==== Pasaje seleccionado ====
“Debe (el Príncipe), además de todo esto, entretener al pueblo, en las épocas convenientes, con fiestas y espectáculos” (Maquiavelo, El Príncipe)
Esta frase de Maquiavelo viene como anillo al dedo para esta serie de post que hoy comienza en la que se hablará de: #fiesta, #espectáculo, #ceremonial y #propaganda, eso sí, en la época de los austrias.
En el Siglo de Oro hubo dos formas de ocio muy populares: el teatro y los toros. En ellas participaban tanto la corte como el pueblo. Estas fiestas eran un espectáculo que hablaban de la majestad real y de la competencia por obtener el favor del monarca, y eran asimismo la demostración de poder, de mantenimiento de posiciones de prestigio, de control sobre la sociedad y ponían en marcha un cuidadoso protocolo relativo a la disposición de los cortesanos que formaban parte del público.
Toda fiesta cumple una triple función: en primer lugar la más básica y perceptible por todos, la diversión; la segunda función sería la cohesión social, la unión, de los participantes en la misma; y la tercera función, más sutil, requiere intencionalidad por parte de quien la organiza: la propaganda.
Veamos en este post la primera de las funciones de la fiesta, la diversión.
====
Reproduce íntegramente y sin ningún cambio el texto sobre las fiestas en la época de los Austrias. El material no guarda ninguna relación con el texto sobre las fiestas en la época de los Austrias.
==== Entradas proporcionadas ====
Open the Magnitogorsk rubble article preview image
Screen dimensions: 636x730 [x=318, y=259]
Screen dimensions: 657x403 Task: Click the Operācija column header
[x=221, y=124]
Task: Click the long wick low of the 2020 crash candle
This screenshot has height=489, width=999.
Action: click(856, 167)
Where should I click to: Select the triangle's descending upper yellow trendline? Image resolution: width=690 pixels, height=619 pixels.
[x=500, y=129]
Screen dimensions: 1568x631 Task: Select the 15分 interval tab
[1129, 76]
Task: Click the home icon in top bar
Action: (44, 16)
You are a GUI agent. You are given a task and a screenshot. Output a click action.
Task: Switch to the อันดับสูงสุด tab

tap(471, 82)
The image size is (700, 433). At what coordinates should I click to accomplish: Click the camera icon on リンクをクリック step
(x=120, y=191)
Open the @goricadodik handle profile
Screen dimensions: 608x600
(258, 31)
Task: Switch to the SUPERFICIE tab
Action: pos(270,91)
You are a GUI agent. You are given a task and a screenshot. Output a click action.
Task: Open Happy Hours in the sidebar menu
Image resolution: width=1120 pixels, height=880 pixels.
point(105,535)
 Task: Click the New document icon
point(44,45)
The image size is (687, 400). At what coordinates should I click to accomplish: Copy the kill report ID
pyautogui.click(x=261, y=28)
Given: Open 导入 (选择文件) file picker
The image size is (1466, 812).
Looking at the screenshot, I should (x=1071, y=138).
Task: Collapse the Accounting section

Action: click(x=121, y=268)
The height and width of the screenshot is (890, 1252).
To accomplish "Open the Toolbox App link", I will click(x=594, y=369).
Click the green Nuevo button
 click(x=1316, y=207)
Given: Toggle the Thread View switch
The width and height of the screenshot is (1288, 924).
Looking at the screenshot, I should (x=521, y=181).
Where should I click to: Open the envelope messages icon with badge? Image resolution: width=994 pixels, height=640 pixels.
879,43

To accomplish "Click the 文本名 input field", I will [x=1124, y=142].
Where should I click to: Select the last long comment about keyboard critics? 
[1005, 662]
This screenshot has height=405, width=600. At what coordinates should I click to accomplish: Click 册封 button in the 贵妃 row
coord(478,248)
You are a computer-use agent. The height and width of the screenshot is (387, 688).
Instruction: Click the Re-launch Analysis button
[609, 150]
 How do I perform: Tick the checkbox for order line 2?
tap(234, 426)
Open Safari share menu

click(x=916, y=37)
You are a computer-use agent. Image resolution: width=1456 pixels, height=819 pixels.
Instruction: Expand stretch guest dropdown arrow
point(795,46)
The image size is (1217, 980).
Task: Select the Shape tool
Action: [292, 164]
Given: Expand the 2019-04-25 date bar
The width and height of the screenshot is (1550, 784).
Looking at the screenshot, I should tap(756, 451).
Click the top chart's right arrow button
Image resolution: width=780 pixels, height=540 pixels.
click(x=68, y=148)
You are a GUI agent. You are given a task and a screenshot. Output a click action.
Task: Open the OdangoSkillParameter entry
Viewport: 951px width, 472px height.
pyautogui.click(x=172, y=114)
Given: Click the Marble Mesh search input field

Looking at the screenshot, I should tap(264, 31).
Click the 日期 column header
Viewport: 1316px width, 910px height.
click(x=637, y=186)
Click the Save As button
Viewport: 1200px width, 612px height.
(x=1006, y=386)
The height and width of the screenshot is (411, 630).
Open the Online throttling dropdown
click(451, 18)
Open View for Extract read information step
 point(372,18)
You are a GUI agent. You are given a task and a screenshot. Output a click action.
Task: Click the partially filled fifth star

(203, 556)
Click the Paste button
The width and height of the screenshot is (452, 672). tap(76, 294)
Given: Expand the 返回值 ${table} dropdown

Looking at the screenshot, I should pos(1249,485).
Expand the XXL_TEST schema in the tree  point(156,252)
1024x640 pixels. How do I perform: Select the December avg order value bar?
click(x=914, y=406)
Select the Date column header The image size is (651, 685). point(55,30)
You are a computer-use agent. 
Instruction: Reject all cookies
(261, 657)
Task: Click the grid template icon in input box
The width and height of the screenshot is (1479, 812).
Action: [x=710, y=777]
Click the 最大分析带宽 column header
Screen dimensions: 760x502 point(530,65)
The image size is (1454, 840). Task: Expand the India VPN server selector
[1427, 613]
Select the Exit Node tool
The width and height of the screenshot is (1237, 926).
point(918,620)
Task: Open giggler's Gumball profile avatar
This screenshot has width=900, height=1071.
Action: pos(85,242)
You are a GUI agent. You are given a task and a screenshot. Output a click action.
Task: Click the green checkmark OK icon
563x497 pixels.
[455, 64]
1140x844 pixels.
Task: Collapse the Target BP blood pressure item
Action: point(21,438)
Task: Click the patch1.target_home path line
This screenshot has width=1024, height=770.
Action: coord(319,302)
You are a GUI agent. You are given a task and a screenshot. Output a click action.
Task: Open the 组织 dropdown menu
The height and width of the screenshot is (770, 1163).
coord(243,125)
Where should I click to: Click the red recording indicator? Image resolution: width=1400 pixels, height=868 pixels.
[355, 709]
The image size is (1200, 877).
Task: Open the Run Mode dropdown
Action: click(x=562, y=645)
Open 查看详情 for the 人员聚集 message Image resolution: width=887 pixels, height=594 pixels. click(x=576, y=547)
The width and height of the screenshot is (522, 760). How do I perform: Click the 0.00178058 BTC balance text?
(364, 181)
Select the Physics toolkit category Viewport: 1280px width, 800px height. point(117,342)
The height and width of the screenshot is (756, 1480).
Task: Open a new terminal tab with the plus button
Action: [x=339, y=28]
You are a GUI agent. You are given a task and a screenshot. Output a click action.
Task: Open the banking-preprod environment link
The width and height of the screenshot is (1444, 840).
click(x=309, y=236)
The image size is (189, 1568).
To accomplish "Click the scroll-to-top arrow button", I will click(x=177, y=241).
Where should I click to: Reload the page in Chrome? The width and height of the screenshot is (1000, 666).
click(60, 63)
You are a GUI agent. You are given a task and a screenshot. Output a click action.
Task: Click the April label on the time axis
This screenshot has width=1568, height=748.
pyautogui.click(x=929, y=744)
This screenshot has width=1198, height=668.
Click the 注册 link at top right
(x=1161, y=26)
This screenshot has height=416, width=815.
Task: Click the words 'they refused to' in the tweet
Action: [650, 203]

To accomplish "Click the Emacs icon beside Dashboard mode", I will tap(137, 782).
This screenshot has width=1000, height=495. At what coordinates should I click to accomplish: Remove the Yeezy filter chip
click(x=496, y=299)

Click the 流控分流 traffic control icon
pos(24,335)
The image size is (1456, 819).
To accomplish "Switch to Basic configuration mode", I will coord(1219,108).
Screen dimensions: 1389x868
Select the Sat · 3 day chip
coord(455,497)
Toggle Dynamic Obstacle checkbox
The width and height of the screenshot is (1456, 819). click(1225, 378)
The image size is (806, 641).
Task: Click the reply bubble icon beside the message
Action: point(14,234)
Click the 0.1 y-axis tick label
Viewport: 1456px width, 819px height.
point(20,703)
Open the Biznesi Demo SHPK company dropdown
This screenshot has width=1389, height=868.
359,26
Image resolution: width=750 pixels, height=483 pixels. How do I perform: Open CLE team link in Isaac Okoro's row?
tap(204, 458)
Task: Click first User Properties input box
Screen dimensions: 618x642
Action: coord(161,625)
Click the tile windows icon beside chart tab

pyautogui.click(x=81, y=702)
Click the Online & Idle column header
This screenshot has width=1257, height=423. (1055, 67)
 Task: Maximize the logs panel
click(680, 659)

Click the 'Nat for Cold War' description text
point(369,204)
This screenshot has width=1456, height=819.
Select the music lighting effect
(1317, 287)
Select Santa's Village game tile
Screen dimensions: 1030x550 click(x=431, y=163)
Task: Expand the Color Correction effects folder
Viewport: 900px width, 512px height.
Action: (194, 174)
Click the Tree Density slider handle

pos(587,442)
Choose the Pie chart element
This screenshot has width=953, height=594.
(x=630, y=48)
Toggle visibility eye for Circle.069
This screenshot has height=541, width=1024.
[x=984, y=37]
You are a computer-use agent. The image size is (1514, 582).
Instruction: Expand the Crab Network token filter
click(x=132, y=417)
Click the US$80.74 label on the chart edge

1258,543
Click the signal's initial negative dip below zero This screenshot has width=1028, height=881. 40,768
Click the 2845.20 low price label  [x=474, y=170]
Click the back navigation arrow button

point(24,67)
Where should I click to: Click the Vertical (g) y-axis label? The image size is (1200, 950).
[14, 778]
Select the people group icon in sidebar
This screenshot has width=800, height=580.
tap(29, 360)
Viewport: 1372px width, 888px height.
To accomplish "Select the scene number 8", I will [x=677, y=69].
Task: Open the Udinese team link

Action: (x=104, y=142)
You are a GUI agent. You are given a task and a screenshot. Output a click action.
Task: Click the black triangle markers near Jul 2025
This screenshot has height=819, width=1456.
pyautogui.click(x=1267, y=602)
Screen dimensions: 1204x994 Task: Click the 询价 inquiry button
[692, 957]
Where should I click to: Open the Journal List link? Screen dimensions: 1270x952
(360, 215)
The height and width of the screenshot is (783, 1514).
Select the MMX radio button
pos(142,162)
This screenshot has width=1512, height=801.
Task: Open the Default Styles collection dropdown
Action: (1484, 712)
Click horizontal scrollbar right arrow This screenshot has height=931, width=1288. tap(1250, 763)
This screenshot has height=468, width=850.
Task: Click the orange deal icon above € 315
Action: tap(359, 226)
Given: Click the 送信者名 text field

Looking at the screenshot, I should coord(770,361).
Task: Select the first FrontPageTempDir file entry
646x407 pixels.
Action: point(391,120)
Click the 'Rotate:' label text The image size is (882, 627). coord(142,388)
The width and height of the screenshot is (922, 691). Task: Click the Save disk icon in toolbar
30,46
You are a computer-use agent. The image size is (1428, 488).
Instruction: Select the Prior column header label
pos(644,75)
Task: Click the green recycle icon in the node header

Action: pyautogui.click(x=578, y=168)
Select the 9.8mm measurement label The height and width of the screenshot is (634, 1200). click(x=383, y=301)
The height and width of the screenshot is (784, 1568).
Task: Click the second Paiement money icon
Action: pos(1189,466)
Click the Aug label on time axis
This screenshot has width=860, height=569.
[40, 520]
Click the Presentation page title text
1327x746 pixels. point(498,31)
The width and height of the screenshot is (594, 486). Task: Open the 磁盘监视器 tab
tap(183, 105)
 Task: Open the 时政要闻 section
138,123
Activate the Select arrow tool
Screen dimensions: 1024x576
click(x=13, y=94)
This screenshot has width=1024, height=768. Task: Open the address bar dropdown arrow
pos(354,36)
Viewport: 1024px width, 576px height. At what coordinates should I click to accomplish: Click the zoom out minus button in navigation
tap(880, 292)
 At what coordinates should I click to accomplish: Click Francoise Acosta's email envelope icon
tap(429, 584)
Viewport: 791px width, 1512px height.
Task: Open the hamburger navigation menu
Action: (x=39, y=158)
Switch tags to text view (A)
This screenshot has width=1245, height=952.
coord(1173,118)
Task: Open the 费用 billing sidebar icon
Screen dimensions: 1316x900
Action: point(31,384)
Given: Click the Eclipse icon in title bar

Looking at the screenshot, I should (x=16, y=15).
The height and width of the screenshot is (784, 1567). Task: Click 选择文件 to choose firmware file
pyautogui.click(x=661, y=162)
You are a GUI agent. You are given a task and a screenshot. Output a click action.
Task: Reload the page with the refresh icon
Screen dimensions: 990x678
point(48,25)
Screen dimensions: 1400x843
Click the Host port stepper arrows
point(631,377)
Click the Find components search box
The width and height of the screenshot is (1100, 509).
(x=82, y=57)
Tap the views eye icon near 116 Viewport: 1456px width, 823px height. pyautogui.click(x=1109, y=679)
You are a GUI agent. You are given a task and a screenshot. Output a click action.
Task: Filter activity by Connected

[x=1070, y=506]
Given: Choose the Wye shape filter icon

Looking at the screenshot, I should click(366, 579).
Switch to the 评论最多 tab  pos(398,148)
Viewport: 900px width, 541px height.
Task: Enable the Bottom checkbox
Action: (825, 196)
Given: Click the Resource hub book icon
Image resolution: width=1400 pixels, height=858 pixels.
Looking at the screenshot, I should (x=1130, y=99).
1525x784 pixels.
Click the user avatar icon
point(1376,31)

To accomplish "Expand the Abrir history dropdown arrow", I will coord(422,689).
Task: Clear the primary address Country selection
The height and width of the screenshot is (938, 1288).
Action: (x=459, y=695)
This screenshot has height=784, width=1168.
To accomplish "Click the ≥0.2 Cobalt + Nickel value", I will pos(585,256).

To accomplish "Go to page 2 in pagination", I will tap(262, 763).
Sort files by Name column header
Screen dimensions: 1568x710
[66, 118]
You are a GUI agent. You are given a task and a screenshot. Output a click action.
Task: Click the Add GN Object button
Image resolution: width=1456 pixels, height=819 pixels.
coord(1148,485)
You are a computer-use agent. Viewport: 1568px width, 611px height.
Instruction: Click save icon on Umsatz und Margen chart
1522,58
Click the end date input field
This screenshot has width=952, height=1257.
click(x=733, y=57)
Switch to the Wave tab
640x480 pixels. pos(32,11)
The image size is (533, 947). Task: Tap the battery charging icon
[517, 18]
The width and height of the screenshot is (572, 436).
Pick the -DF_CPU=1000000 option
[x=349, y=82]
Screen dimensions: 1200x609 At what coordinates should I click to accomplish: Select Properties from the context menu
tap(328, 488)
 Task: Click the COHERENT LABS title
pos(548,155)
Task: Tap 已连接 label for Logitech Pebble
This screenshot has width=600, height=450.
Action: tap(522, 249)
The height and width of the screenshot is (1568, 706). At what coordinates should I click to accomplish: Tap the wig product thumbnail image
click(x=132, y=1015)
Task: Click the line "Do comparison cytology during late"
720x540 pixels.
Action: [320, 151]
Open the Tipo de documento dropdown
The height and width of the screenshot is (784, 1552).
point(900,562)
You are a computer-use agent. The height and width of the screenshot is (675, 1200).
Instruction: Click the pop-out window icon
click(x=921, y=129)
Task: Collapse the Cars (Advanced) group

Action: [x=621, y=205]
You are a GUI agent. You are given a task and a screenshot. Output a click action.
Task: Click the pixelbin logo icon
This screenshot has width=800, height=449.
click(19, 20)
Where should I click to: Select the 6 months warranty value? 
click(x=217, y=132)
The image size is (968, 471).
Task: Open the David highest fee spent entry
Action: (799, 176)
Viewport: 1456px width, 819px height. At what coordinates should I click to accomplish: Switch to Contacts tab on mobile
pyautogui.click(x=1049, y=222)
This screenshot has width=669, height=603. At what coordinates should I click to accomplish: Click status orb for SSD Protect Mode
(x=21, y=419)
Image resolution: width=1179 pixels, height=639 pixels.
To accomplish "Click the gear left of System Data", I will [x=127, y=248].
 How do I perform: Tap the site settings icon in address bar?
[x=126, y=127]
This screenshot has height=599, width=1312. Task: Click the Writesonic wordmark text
====
Respuesta a continuación:
“Debe (el Príncipe), además de todo esto, entretener al pueblo, en las épocas convenientes, con fiestas y espectáculos” (Maquiavelo, El Príncipe)
Esta frase de Maquiavelo viene como anillo al dedo para esta serie de post que hoy comienza en la que se hablará de: #fiesta, #espectáculo, #ceremonial y #propaganda, eso sí, en la época de los austrias.
En el Siglo de Oro hubo dos formas de ocio muy populares: el teatro y los toros. En ellas participaban tanto la corte como el pueblo. Estas fiestas eran un espectáculo que hablaban de la majestad real y de la competencia por obtener el favor del monarca, y eran asimismo la demostración de poder, de mantenimiento de posiciones de prestigio, de control sobre la sociedad y ponían en marcha un cuidadoso protocolo relativo a la disposición de los cortesanos que formaban parte del público.
Toda fiesta cumple una triple función: en primer lugar la más básica y perceptible por todos, la diversión; la segunda función sería la cohesión social, la unión, de los participantes en la misma; y la tercera función, más sutil, requiere intencionalidad por parte de quien la organiza: la propaganda.
Veamos en este post la primera de las funciones de la fiesta, la diversión.